Luísa também relembra a exposição Sem Palavras, da pintora Cristina Canale, exibida na Galeria Nara Roesler, na capital paulista. Segundo ela, as obras abrem abismos e vácuos que borbulham na imaginação de quem contempla e retratam mulheres com olhar curioso em cenas que beiram a abstração e a figuração.

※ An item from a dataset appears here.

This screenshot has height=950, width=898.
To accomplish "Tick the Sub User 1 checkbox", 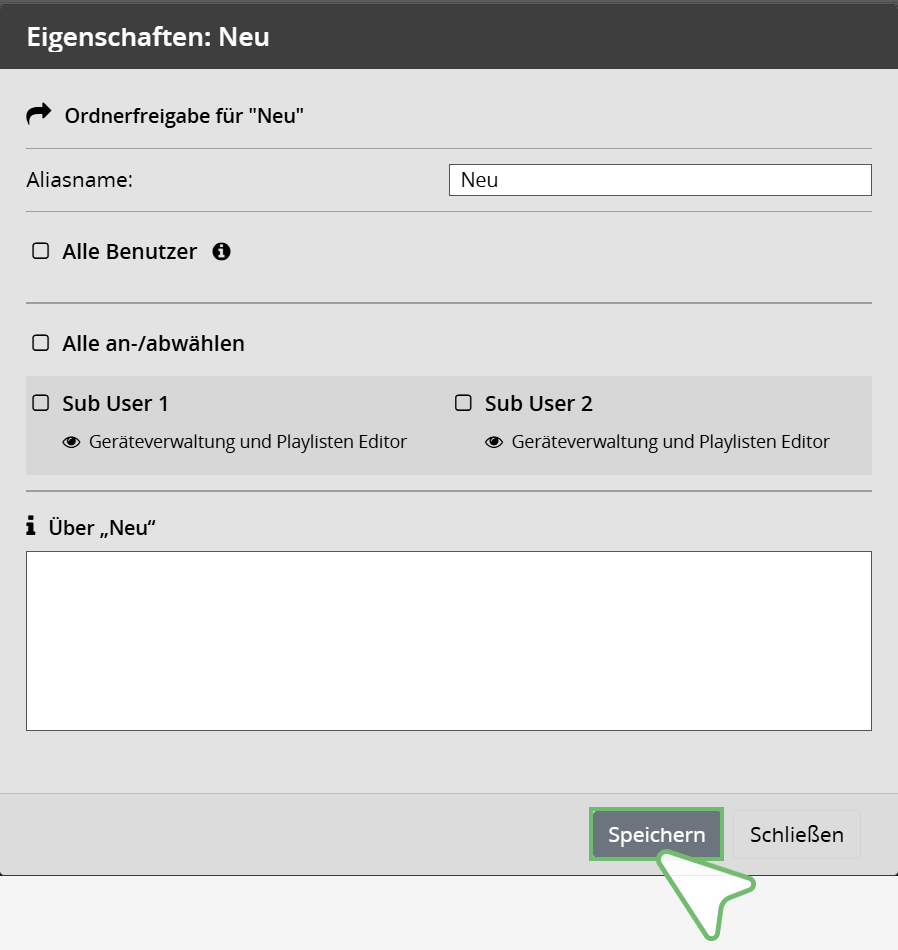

Também em São Paulo, o Acervo da Choque trouxe a exposição Papelzinho Picado, de Thais Rivoire, constituída por colagens nas quais imagens oníricas se entrelaçam a paisagens e personagens. “Trata-se de um trabalho minucioso e intenso, tanto pela pesquisa quanto a dedicação para chegar a uma harmonia em todo o caos em que é colocado”, define Luísa. 

Memória e atualidade

O artista plástico Paulo von Poser, de São Paulo, SP, explica que sempre escolhe suas exposições preferidas pelo caráter didático ou educativo, “hábitos de um professor de desenho e amante de museus”. Ele comenta a experiência de um laboratório de restauro que possibilitou acompanhar os trabalhos no painel Gerra e Paz, de Cândido Portinari, exposto no Teatro Municipal e no Palácio Barão Gustavo Capanema (onde fica a Funarte), ambos no Rio de Janeiro, RJ. “Trata-se de um belo exemplo de bom uso dos recursos oficiais da nossa Cultura. Estar com os alunos da Escola da Cidade e estudantes de arquitetura foi um privilégio e uma aula especial”.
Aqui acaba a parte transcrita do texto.